High-order finite element methods for a pressure Poisson equation reformulation of the Navier-Stokes equations with electric boundary conditions

Pressure Poisson equation (PPE) reformulations of the incompressible Navier-Stokes equations (NSE) replace the incompressibility constraint by a Poisson equation for the pressure and a suitable choice of boundary conditions. This yields a time-evolution equation for the velocity field only, with the pressure gradient acting as a nonlocal operator. Thus, numerical methods based on PPE reformulations are representatives of a class of methods that have no principal limitations in achieving high order. In this paper, it is studied to what extent high-order methods for the NSE can be obtained from a specific PPE reformulation with electric boundary conditions (EBC).

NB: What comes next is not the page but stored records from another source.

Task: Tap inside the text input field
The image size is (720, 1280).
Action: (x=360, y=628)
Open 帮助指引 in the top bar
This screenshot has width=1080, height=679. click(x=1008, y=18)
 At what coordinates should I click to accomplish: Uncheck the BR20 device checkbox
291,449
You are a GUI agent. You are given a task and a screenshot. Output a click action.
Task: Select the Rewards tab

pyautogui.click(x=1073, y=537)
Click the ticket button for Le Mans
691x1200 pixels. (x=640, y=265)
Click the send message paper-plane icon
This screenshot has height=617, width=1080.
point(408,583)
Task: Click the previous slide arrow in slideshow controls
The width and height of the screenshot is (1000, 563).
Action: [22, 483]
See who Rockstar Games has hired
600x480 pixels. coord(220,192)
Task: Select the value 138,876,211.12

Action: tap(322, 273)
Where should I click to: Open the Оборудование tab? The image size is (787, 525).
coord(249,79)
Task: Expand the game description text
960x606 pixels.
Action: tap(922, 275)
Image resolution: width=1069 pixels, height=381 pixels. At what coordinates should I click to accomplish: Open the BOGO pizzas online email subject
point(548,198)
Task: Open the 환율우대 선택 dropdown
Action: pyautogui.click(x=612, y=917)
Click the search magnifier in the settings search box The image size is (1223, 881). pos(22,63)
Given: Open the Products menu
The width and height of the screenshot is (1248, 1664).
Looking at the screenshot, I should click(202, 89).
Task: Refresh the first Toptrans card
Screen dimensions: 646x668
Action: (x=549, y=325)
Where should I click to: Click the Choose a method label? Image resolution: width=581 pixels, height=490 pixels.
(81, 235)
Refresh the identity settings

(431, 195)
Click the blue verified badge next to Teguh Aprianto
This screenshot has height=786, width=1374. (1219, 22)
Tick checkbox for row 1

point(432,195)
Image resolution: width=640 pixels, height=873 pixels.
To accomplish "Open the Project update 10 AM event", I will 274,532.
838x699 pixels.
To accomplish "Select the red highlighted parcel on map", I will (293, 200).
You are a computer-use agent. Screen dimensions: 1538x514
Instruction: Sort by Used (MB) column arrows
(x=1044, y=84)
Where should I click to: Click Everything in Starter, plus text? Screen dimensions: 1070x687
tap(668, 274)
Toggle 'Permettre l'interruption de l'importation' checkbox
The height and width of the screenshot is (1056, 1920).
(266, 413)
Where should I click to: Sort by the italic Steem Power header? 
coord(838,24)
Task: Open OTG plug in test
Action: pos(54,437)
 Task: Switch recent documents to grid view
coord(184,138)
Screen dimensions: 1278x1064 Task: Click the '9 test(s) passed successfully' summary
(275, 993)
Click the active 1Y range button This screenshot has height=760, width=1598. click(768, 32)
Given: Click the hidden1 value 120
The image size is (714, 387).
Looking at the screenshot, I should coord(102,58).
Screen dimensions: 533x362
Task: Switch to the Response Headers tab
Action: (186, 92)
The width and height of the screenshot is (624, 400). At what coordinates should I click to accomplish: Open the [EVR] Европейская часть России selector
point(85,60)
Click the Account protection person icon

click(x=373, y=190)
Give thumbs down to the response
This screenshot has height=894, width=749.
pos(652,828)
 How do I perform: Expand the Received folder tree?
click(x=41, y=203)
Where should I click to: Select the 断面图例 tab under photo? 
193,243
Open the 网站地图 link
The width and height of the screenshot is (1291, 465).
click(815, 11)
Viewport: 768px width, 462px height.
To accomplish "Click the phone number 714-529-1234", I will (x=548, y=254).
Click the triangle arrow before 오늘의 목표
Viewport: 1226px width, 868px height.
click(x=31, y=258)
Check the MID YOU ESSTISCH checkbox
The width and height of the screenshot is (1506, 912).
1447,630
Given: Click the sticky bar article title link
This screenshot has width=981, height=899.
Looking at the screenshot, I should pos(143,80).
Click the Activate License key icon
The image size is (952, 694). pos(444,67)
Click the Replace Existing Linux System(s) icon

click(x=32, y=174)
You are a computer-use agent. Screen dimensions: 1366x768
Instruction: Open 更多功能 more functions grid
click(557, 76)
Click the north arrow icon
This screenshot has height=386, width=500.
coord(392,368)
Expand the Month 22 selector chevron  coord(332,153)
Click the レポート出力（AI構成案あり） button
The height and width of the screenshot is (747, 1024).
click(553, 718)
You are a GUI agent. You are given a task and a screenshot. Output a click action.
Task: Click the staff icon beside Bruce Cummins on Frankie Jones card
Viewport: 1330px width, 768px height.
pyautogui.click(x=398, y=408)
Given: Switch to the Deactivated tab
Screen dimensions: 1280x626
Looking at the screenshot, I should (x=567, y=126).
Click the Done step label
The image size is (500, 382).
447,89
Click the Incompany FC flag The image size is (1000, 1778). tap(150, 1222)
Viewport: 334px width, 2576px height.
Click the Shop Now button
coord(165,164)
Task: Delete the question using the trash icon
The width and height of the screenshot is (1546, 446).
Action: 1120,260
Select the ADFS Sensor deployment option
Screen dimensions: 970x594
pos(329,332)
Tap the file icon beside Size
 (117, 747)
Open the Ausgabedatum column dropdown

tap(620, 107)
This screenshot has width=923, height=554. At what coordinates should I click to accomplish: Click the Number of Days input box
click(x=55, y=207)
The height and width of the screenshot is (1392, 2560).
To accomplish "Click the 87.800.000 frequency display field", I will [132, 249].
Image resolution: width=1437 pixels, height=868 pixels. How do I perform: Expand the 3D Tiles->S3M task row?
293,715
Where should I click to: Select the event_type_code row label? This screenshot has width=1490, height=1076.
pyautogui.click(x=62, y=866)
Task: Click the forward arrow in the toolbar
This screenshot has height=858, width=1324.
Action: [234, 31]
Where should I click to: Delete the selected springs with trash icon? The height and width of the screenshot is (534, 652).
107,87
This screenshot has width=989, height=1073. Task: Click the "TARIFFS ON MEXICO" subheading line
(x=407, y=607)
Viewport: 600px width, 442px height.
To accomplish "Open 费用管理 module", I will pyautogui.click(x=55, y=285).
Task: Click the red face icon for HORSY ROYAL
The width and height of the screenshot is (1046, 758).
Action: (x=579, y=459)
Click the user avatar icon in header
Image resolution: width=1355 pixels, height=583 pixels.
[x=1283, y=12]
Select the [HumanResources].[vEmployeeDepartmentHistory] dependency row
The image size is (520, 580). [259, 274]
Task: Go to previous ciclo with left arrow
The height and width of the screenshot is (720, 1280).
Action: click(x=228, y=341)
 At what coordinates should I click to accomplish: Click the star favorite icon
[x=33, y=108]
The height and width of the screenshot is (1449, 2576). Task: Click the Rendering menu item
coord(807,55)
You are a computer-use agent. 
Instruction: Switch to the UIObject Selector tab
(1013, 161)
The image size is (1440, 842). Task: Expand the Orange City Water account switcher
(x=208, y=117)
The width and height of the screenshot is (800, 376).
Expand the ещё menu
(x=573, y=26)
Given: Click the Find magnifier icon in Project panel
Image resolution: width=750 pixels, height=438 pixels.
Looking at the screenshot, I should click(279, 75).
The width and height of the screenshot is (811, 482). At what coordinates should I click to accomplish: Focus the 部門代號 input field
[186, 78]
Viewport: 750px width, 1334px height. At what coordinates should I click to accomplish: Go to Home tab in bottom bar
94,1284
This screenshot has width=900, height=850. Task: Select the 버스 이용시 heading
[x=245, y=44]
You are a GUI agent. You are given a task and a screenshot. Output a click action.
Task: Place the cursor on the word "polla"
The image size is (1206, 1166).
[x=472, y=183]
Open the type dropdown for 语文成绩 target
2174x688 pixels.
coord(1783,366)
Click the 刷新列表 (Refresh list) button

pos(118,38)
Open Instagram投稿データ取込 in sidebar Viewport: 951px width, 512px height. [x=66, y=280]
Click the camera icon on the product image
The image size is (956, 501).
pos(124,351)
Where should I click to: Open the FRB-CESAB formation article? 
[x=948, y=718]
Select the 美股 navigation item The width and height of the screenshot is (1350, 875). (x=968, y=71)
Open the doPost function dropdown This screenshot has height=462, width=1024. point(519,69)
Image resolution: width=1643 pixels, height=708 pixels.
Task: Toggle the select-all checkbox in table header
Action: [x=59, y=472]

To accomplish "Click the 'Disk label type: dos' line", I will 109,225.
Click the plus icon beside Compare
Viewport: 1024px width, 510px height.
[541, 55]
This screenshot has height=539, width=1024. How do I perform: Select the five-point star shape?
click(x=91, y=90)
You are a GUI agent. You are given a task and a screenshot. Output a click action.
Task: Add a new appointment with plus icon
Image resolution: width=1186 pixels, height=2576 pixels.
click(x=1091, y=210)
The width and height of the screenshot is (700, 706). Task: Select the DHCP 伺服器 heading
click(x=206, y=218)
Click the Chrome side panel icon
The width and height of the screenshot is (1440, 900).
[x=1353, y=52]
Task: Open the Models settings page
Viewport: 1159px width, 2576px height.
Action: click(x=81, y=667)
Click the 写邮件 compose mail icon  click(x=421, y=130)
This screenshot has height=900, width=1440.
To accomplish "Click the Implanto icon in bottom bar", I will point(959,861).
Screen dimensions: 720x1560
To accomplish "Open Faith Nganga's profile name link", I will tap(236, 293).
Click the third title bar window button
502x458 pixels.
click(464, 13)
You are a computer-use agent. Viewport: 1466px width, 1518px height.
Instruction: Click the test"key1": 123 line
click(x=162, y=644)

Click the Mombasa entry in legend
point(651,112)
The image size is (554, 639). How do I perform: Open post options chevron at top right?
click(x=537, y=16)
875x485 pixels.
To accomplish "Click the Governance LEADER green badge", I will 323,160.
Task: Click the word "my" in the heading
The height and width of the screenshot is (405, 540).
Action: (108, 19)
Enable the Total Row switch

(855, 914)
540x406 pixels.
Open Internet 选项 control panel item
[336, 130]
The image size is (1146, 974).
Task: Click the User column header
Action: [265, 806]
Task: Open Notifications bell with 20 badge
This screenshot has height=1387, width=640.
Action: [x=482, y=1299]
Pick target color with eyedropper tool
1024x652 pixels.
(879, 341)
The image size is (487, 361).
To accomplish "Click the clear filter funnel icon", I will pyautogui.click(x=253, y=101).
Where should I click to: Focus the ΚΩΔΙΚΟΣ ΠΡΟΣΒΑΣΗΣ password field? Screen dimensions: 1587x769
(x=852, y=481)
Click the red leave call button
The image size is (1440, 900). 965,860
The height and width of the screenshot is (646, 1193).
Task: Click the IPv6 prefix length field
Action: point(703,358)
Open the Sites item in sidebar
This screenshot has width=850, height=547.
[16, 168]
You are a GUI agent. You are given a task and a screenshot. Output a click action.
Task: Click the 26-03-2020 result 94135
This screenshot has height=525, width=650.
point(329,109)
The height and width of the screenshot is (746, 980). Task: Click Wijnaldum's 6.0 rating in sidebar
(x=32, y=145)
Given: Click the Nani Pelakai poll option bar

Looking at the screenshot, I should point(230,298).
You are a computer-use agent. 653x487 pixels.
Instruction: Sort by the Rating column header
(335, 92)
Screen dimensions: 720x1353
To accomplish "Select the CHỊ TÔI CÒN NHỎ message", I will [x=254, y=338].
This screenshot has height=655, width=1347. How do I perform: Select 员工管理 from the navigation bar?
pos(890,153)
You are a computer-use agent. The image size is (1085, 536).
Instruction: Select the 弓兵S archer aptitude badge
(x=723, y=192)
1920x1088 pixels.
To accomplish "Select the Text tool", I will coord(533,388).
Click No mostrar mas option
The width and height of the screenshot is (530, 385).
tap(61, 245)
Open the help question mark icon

To that end, implicit-explicit (IMEX) time-stepping is used to decouple the pressure solve from the velocity update, while avoiding a parabolic time-step restriction; and mixed finite elements are used in space, to capture the structure imposed by the EBC. Via numerical examples, it is demonstrated that the methodology can yield at least third order accuracy in space and time. (C) 2020 Elsevier B.V. All rights reserved.

Automated summary

This paper investigates the feasibility of obtaining high-order methods for the incompressible Navier-Stokes equations (NSE) using the Pressure Poisson equation (PPE) and electric boundary conditions (EBC). By using implicit-explicit (IMEX) time-stepping and mixed finite element methods, at least third order accuracy in space and time can be achieved.